**Exercises**.
[A] In the Frank Serpico text, at what address was Serpico shot on February 3, 1971?
[B] Carry on the Frank Serpico text from the point where it stops.

**Extract**.
- Opening Delimiter -
American police officer and whistleblower (born 1936)

Francesco Vincent "Frank" Serpico (/'s3rpIkou/ SUR-pik-oh; born April 14, 1936) is an American retired detective with the New York City Police Department (NYPD), best known for whistleblowing on police corruption. In the late 1960s and early 1970s, Serpico was a plainclothes officer working in Brooklyn, the Bronx and Manhattan to expose vice racketeering. In 1967, he reported credible evidence of widespread corruption in the NYPD, to no effect. In 1970, he contributed to a front-page story in The New York Times on the department's corruption, which drew national attention to the problem. Mayor John Lindsay appointed a five-member panel to investigate accusations of corruption, which became the Knapp Commission.

On February 3, 1971, Serpico was shot in the face during an arrest attempt at 778 Driggs Avenue in the Williamsburg neighborhood of Brooklyn. The bullet severed an auditory nerve, and left fragments lodged near his brain. The circumstances surrounding Serpico's shooting were quickly called into question, raising the possibility that he had been led to the apartment by his colleagues to be murdered. There was no formal investigation, but Edgar Echevarria, who had shot Serpico, was subsequently convicted of attempted murder.

Much of Serpico's fame came after the release of the film Serpico (1973), in which he was portrayed by Al Pacino, based on the book of the same name by Peter Maas. Serpico moved to Europe subsequent to his recovery and testimony before the Knapp Commission. On June 27, 2013, the USA Section of ANPS (National Association of Italian State Police) awarded him the "Saint Michael Archangel Prize". During the ceremony, he gained Italian citizenship and received an Italian passport.

==Early life==
Frank Serpico was born on April 14, 1936, in the Brooklyn borough of New York City, the youngest child of Vincenzo and Maria Giovanna Serpico, Italian immigrants from Marigliano, Naples, Campania. His older siblings, Pasquale, Salvatore and Tina, were also born in Brooklyn. Serpico attended high school at the prestigious St. Francis Preparatory School and graduated in 1954, according to their online alumni data. In 1954, at the age of 17, he enlisted in the United States Army and was stationed for two years in South Korea as an infantryman. Following his military service, from about 1954 to 1956, he worked as a part-time private investigator and as a youth counselor while attending Brooklyn College. Serpico later received a Bachelor of Science degree from City College of New York.

==Career==
===NYPD===
On September 11, 1959, Serpico joined the New York City Police Department (NYPD) as a probationary patrolman, and became a full patrolman on March 5, 1960. He was assigned to the 81st precinct, then worked for the Bureau of Criminal Identification (BCI) for two years. He was then assigned to plainclothes undercover work, working in Brooklyn, Manhattan and the Bronx.
- Closing Delimiter -
**Extracted entries**.
- Opening Delimiter -
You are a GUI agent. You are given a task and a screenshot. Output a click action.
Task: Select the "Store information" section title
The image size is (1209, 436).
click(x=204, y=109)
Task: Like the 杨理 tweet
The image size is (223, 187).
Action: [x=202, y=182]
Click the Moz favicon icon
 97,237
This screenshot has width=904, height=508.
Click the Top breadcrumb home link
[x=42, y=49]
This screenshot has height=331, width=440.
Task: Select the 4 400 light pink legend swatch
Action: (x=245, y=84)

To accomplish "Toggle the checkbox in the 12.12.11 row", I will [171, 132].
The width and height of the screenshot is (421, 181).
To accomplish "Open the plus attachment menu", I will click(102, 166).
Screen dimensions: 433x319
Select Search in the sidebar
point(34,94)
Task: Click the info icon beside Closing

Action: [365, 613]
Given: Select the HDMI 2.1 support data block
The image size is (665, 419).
- Closing Delimiter -
**Your responses**.
[A] 778 Driggs Avenue, in the Williamsburg neighborhood of Brooklyn.

[B]
In 1967, Serpico reported credible evidence of systemic police corruption within the NYPD, and saw no effect until he met another police officer, David Durk, who helped him. He believed his partners in the BCI knew about his secret meetings with internal affairs investigators. Finally, Serpico contributed to an April 25, 1970, front-page story in The New York Times on widespread corruption in the NYPD, which drew national attention. Mayor John V. Lindsay appointed a five-member panel to investigate accusations of corruption; the panel became the Knapp Commission, named after its chairman, Whitman Knapp.

===Shooting and public interest===
On February 3, 1971, Serpico was shot during an arrest attempt at 778 Driggs Avenue, in the Williamsburg neighborhood of Brooklyn. Four officers from the Brooklyn North police command had received a tip that a drug deal was about to take place. Two policemen, Gary Roteman and Arthur Cesare, stayed outside while the third, Paul Halley, stood in front of the apartment building. Serpico climbed up a fire escape, entered by the fire escape door, went downstairs, listened for the password, then followed two suspects outside.

Police arrested the young suspects, and found one had two bags of heroin. Halley stayed with the suspects, and Roteman told Serpico, who spoke Spanish, to make a fake purchase in an attempt to get the drug dealers to open the door. The party went to the third-floor landing. Serpico knocked on the door, keeping his hand on his revolver. The door opened a few inches, just far enough to wedge his body in. Serpico called for help, but Roteman and Cesare ignored him. The apartment's occupant, Edgar Echevarria, then shot Serpico in the face with a .22 LR pistol. The bullet struck just below his eye, lodging into the top of his jaw. Serpico fired back, striking Echevarria. He then fell to the floor and began to bleed profusely. Roteman and Cesare refused to make a "10-13" dispatch to police headquarters, indicating that an officer had been shot. An elderly man who lived in an adjacent apartment called emergency services, reporting that a man had been shot, and stayed with Serpico. When a police car arrived, aware that Serpico was a fellow officer, they transported him in the patrol car to Greenpoint Hospital.

The bullet had severed an auditory nerve, leaving Serpico deaf in one ear, and he has since suffered from chronic pain from bullet fragments lodged near his brain. He was visited the day after the shooting by Mayor Lindsay and New York City Police Commissioner Patrick V. Murphy, and police officers harassed him with hourly bed checks. Serpico later testified before the Knapp Commission.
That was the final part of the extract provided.